Does anyone have any experience with the Woodcraft Planing sled? I have been looking at it on the Woodcraft site and would like to know if it is as effective as advertised before I invest in one. I really do need a way to plane stock down to various thicknesses and having neither the space or the funds to invest in a standard planer I thought this would would be a viable solution.

Any input would be greatly appreciated.


----------



## bobj3 (Jan 17, 2006)

Hi

If you are talking about the Woodhaven jig, John and BigJim have them ,you may want to check out the uploads for both of them and you will see the reviews and snapshots of the jig.
YouTube - ‪Woodhaven 3002 39 Planing Sled‬‏

Video | Woodhaven

========



Ken Bee said:


> Does anyone have any experience with the Woodcraft Planing sled? I have been looking at it on the Woodcraft site and would like to know if it is as effective as advertised before I invest in one. I really do need a way to plane stock down to various thicknesses and having neither the space or the funds to invest in a standard planer I thought this would would be a viable solution.
> 
> Any input would be greatly appreciated.


----------



## jschaben (Jun 21, 2009)

Ken Bee said:


> Does anyone have any experience with the Woodcraft Planing sled? I have been looking at it on the Woodcraft site and would like to know if it is as effective as advertised before I invest in one.

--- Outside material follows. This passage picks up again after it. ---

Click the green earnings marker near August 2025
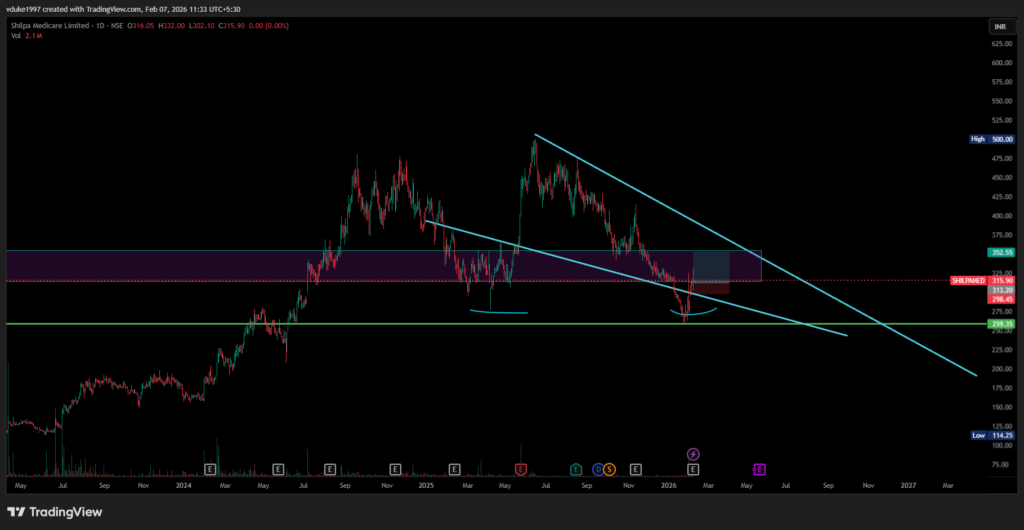Image resolution: width=1024 pixels, height=530 pixels. tap(575, 468)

I really do need a way to plane stock down to various thicknesses and having neither the space or the funds to invest in a standard planer I thought this would would be a viable solution.
> 
> Any input would be greatly appreciated.

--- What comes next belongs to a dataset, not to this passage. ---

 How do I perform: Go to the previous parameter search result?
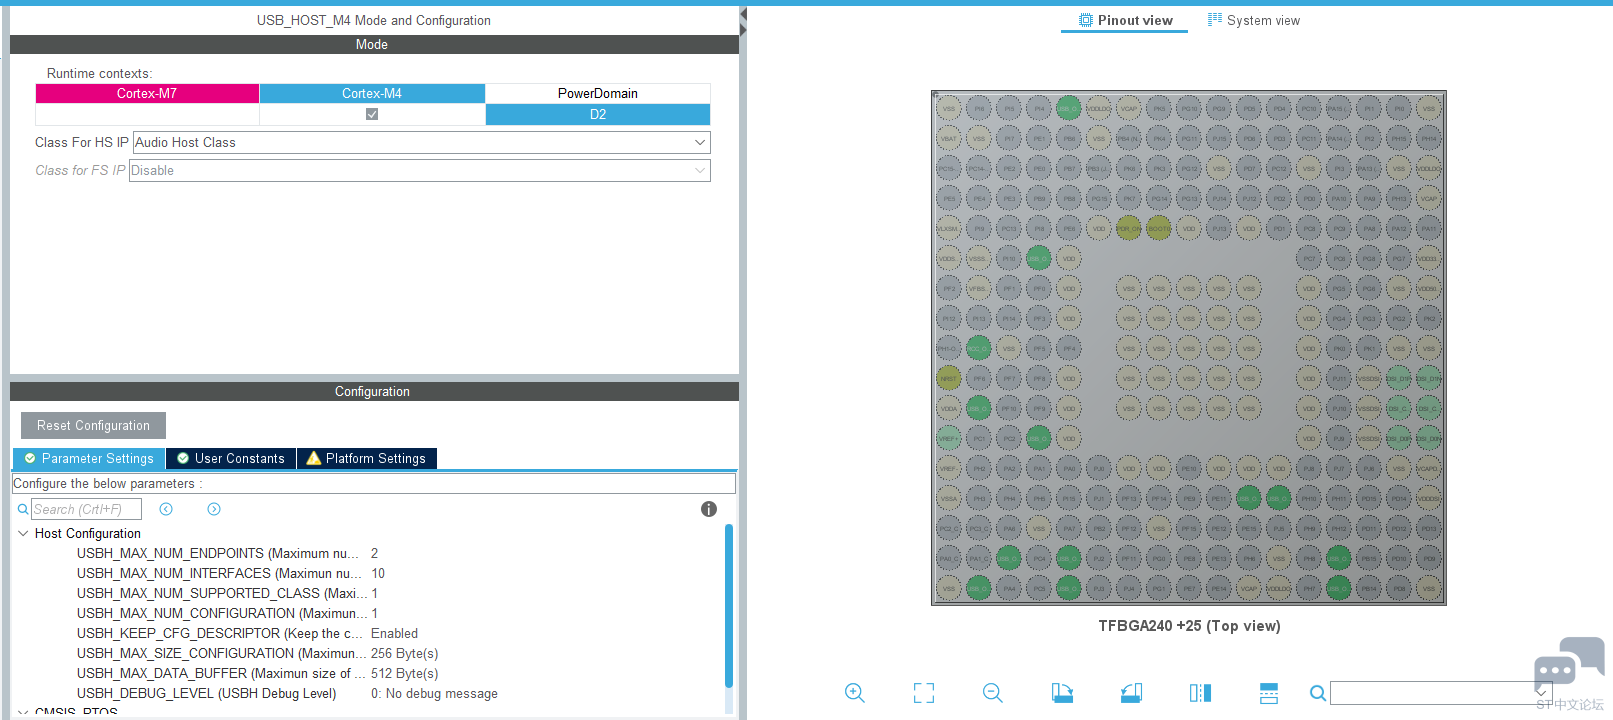[x=166, y=509]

Hi Ken - I've got the smaller one, 27" I think. So far I've been very happy with the thing. Once you have the support/guide rails built it is very quick and easy to set up. I got it for the same reason you are considering on, cost and space of a standard planer. Even a shop made jig would require substantial storage space to achieve the capability. In addition, a planer with the width capacity would be waaaay out of my budget. Since I mostly do smaller pieces I incorporated a 18" x 24" camboard into the guide rails. It sits in a wide dado and is attached with 1/4-20 machine screws and inserts through slotted holes. This allows vertical adjustment of the workpiece.
Heres a pic. I was trying the system out on an old drawer front I had around.

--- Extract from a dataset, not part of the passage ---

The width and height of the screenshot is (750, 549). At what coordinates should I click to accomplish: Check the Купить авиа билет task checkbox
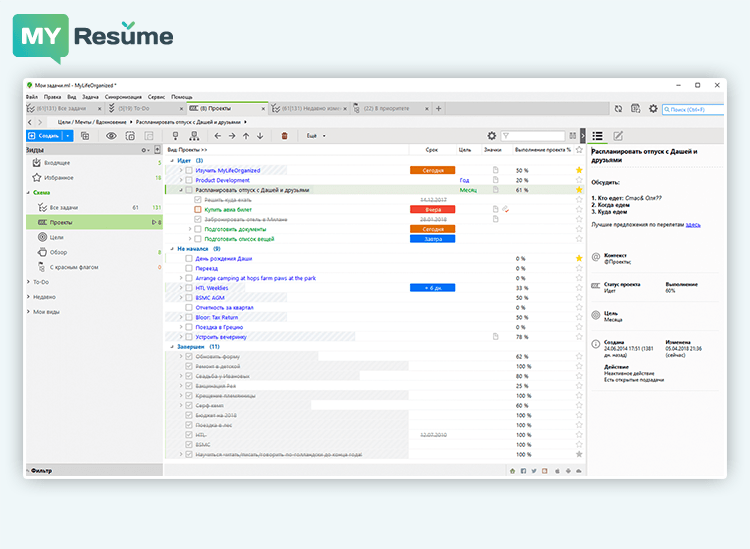(198, 209)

Edit - I did buy the bit they recommended but have been using this one instead.
http://cgi.ebay.com/1-pc-1-2-Sh-1-3...540523836?pt=Routers_Bits&hash=item1e64d2513c
It is a little shorter than Woodhaven recommends but I haven't had a problem. Depth of cut is only going to be a few thousands anyway and this bit is 1-3/4 vs 1-3/8. I haven't needed to pull it out of the collet any.


----------



## KenBee (Jan 1, 2011)

Hi John...Thanks for the reply. 

The 27" is the one I am considering also and from the pics and your recommendation I think I will go ahead and order it. I have several bottom cleaning bits from 1/2" to 1-1/4" already so that takes care of that expenditure. I also only do small woodworking projects such as boxes, clocks, bird houses and the like so this planer should do the trick when I need to take 1/8" or so off a board.


----------